First authorized by Congress in 2009, the Career Intermission Pilot Program has been extended through 2019, but a report released Wednesday by the Government Accountability Office found that, across the DoD, the program is underused, and the services who have admitted participants have not come up with a framework for measuring CIP's effectiveness. The report comes as the Navy moves to greatly expand the number of billets and eligibility for them, in a bid to make the program more popular.
Fewer than half of the total billets authorized — 40 for each of the four services — have been used in past years, according to the report, though the program has been extended far beyond its initial 2012 pilot.
There's also the issue of an evaluation framework, to see what troops do with their time off, how they perform when they return and whether they stay in after they've paid back their service obligations.
"We appreciate the GAO's review and analysis of the Career Intermission Program and will work with the Department of Defense to develop measures of effectiveness in evaluating the program," said chief of naval personnel spokesman Lt. Cmdr. Nate Christensen, whose office oversees the Navy's program.
The study, conducted from March to October of this year, focused heavily on the Navy, as it was the only service that had gotten participants through the program and back to work at the time.
Researchers reviewed the Navy's process for promoting and implementing the program, as well as officials with the enlisted and surface warfare, aviation and submarine officer communities, to evaluate the effectiveness of the program in retaining talent through email surveys.
Navy leading the way
As of October, there are 40 sailors enrolled in CIP, according to chief of naval personnel spokeswoman Lt. Jessica Anderson, with 12 more approved and waiting to start.
That brings the total to 99 participants since 2009, with 47 having returned to active duty. Not all of those 47 have stay in the Navy, Anderson added.
Participants can take up to three years off of active duty, with 1/15 of their monthly basic pay and a fully funded permanent change-of-station move, if necessary.
When they return, their year groups will be reset to line them up with others who have the same amount of active duty, so that the time off doesn't hurt their advancement chances.

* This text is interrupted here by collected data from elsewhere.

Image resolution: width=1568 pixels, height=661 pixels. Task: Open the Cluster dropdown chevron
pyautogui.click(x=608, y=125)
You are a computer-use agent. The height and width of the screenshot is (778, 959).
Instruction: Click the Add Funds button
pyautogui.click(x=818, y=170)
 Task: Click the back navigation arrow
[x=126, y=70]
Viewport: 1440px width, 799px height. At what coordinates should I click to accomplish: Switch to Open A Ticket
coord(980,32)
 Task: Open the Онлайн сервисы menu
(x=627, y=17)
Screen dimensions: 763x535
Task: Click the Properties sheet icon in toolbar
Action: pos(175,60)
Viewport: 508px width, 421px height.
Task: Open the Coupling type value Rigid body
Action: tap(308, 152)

The Navy started with three participants in 2009 and grew to 13 by June 2015 — well below the allowed 40, but still more than the other services: the Army admitted its first round of nine in 2014, the Marine Corps accepted three for its first round of applications in 2014, and the Air Force just opened its applications in July.
The GAO report called for the services to look at their selection criteria to determine whether their own restrictions were keeping the numbers low, or whether it's something else.
They found that the military's culture of rigid career paths played a role, as well as financial constraints — 1/15 of base pay is prohibitively expensive to a single service member with no other income, and could be even tougher for a married one who is the primary earner.
Others say that commanders, particularly in operational jobs, discourage CIP participation.
"Part of that’s a fear of the unknown," Lt. Cmdr. Ben Kohlmann told Navy Times in August. "It remains to be seen if the culture will truly embrace it, or they’ll just wait out the [Navy Secretary Ray Mabus' tenure], as the bureaucracy tends to do with things it’s not sure of."
"In order to continue to recruit and retain the very best, we need modern personnel policies and retention tools — like CIP — that offer flexibility and choice," Christensen said.
The GAO report concluded that the services need to come up with a plan for evaluating the effectiveness of their programs, as starting next June, they will be required to report their findings to Congress.